Consigne donnée: D'après l'extrait du jugement, à quel moment les demandeurs sont-ils arrivés au Canada ?

Extrait du document:
■ ■ ■
Dossier : IMM-3420-06

Référence : 2007 CF 680

Ottawa (Ontario), le 26 juin 2007

EN PRÉSENCE DE MONSIEUR LE JUGE BARNES

 

ENTRE :

ZHI HANG SU

HUI XIANG ZHOU

demandeurs

 

et

 

LE MINISTRE DE LA CITOYENNETÉ ET DE L’IMMIGRATION

défendeur

 

 

MOTIFS DU JUGEMENT ET JUGEMENT

 

[1]               Il s’agit d’une demande de contrôle judiciaire présentée par Zhi Hang Su et Hui Xiang Zhou d’une décision par laquelle la Section de la protection des réfugiés de la Commission de l’immigration et du statut de réfugié a rejeté leur demande d’asile.

 

Le contexte

[2]               Les demandeurs sont arrivés au Canada au début de 2005. Ils ont demandé l’asile au motif qu’ils auraient été membres du mouvement chinois Falun Gong. Ils ont aussi affirmé qu’ils étaient des citoyens de la Chine continentale, et qu’ils s’étaient enfuis de ce pays à l’aide de faux passeports et avec l’assistance de ce qu’il est convenu d’appeler un « snakehead ». À leur arrivée au Canada, ils ont soutenu avoir perdu leurs billets d’avion et leurs cartes d’embarquement et redonné au snakehead leurs cartes d’identité de résidant et leurs faux passeports. Hormis le hukou (un certificat de résidence chinois) sur lequel ils se fondent, ils n’ont fait aucun effort pour obtenir d’autres pièces d’identité telles que des certificats de naissance ou de mariage.
■ ■ ■
Données fournies:

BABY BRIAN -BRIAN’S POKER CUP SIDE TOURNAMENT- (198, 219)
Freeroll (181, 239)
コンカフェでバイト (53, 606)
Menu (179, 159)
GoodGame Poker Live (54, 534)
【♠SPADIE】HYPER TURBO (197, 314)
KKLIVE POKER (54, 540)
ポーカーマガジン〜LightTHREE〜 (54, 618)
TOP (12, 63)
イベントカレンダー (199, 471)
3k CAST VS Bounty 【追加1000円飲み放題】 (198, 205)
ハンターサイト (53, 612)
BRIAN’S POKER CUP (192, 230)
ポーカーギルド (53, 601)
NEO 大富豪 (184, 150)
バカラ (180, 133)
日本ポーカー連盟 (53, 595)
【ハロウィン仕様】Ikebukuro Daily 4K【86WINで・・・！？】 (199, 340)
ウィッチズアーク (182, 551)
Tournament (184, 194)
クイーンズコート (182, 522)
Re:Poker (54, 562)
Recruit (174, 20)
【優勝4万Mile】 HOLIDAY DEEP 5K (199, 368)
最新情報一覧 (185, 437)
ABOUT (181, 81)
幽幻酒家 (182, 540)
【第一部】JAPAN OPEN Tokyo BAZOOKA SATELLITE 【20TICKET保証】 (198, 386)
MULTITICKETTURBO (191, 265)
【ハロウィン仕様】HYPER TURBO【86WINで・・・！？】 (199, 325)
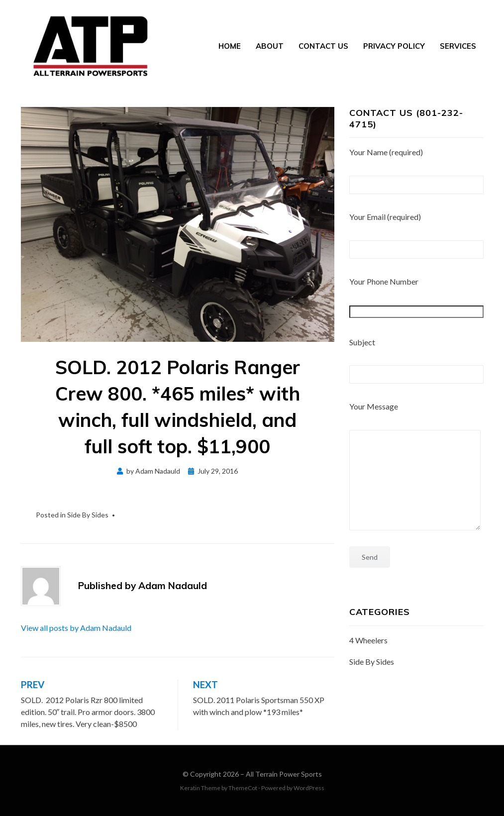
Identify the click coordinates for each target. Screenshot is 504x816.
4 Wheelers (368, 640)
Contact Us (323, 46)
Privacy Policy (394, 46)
■ ■ ■
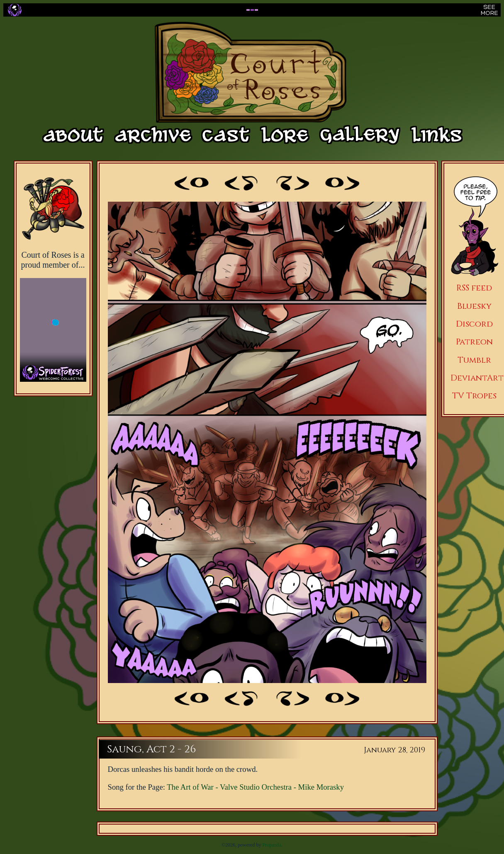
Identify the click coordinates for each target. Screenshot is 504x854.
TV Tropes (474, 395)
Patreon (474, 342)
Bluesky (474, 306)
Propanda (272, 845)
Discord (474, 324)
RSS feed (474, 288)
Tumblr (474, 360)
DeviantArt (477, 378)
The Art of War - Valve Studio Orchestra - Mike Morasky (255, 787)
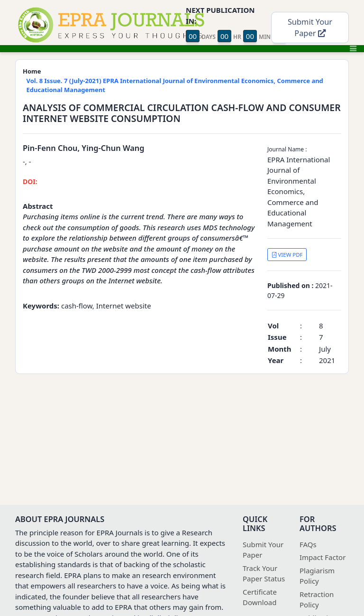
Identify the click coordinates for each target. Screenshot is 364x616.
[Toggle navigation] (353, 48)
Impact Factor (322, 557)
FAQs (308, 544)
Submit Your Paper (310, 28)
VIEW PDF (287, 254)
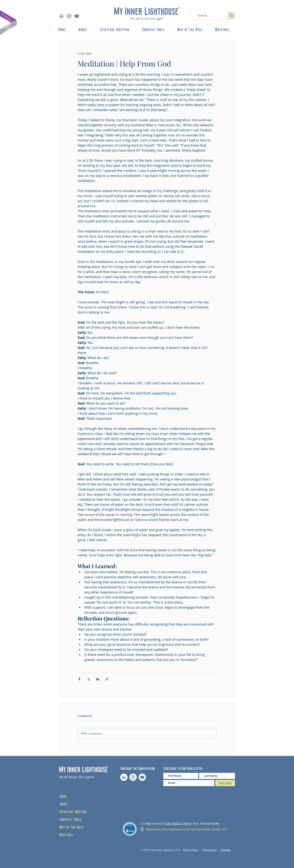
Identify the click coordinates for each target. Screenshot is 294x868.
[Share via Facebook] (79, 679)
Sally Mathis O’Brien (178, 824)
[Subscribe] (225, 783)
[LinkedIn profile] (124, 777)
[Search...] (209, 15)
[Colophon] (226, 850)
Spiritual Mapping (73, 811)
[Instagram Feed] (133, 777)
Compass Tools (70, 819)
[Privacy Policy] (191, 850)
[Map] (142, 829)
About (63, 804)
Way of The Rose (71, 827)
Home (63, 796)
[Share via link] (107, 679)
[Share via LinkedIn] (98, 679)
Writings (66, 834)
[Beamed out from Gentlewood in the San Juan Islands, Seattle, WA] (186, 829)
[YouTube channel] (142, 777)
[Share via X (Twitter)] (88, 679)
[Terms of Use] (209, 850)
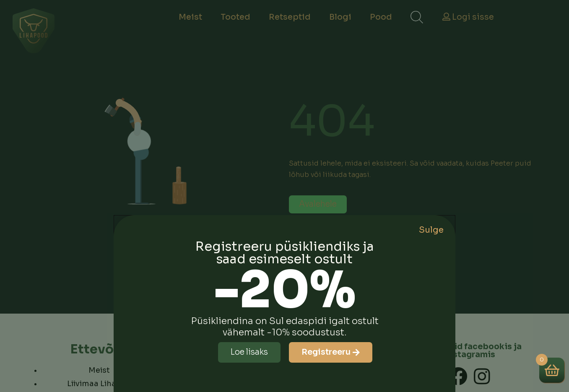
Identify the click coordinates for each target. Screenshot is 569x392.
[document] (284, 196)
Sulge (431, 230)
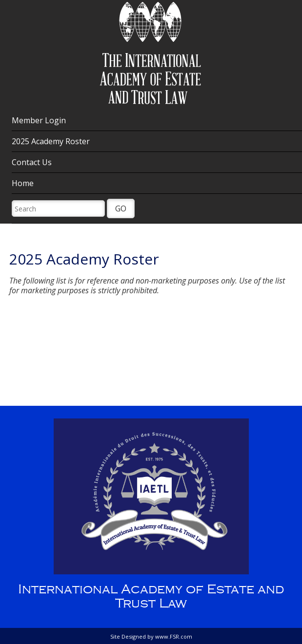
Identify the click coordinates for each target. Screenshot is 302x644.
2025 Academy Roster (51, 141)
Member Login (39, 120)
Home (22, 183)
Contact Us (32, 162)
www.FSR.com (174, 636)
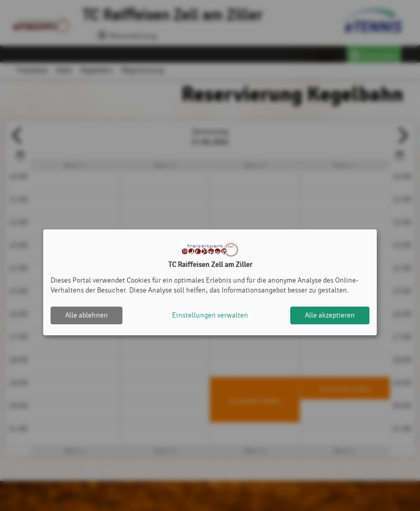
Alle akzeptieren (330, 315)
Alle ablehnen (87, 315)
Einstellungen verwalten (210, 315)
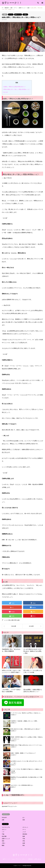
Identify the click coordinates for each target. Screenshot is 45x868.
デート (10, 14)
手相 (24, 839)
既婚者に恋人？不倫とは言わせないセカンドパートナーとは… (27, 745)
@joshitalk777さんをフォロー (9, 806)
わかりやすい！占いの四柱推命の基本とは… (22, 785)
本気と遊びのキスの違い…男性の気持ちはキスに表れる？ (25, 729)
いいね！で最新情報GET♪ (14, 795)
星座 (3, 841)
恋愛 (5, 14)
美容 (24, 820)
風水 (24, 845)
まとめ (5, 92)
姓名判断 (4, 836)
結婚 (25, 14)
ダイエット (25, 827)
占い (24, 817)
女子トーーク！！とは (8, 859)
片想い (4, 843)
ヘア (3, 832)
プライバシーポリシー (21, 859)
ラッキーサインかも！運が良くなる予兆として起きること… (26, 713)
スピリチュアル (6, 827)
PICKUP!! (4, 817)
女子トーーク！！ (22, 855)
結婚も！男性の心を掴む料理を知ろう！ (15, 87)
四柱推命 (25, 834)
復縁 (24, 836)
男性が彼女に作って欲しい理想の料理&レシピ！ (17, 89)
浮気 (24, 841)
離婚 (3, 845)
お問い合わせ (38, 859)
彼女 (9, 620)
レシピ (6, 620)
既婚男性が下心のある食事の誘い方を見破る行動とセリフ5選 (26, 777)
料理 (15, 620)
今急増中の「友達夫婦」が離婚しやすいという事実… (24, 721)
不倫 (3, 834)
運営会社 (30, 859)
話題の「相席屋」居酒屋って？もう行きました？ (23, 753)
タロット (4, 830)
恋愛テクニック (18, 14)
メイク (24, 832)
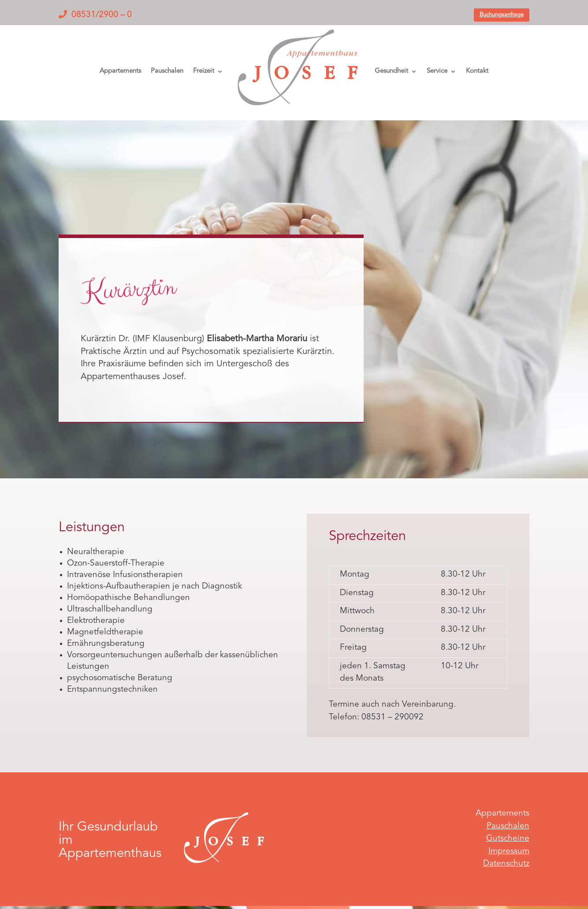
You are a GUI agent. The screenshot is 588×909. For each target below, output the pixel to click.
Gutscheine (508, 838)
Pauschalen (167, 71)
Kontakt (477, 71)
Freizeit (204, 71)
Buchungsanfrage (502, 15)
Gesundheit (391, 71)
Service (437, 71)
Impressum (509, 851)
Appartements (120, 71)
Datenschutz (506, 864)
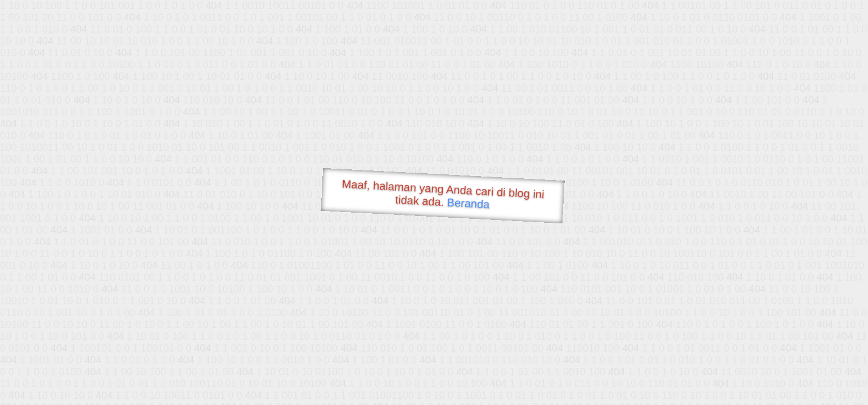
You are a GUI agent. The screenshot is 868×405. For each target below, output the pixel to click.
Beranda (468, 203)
■ ■ ■
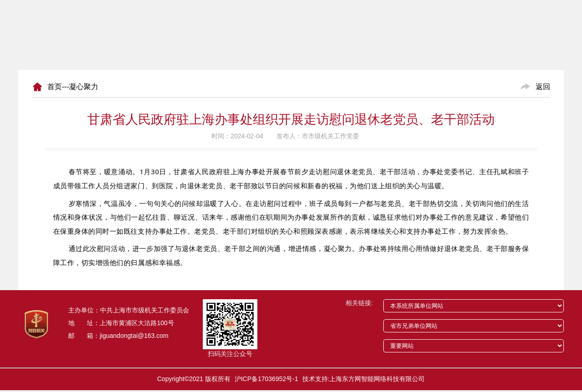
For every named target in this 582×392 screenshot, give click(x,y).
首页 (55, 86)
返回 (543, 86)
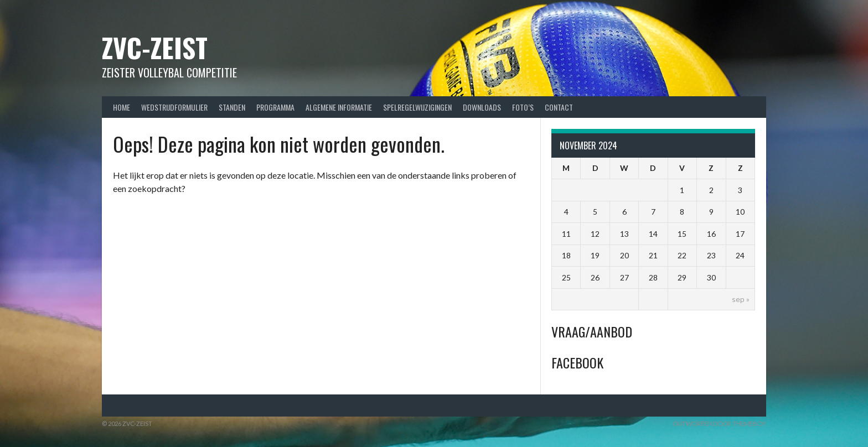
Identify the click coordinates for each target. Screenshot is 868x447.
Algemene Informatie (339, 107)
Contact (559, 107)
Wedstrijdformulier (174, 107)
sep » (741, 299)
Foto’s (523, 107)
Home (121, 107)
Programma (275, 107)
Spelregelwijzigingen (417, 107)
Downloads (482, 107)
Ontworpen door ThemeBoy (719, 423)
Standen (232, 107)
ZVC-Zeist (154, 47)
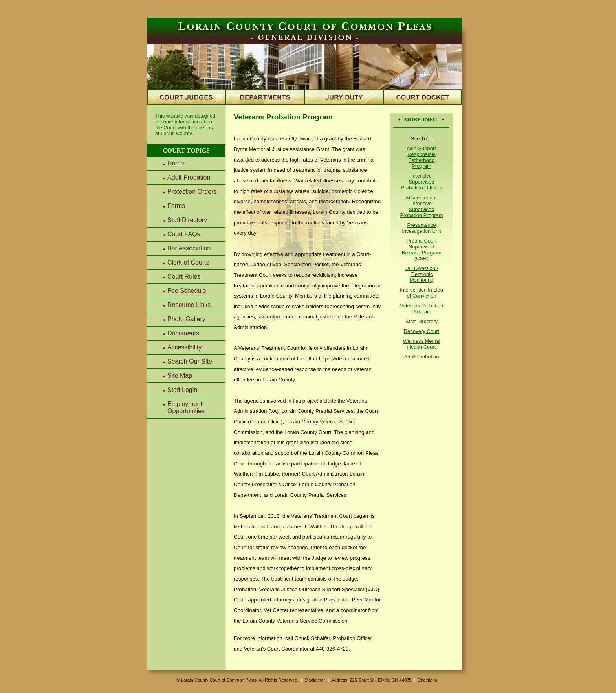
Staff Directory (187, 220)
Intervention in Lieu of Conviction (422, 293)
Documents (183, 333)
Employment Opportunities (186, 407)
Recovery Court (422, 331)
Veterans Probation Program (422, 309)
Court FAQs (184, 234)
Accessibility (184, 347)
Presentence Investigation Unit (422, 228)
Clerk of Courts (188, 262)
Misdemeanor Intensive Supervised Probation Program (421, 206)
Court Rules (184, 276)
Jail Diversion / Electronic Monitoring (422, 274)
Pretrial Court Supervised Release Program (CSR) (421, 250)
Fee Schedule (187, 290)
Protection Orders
■ ■ ■
Réponse rédigée: Au début de 2005.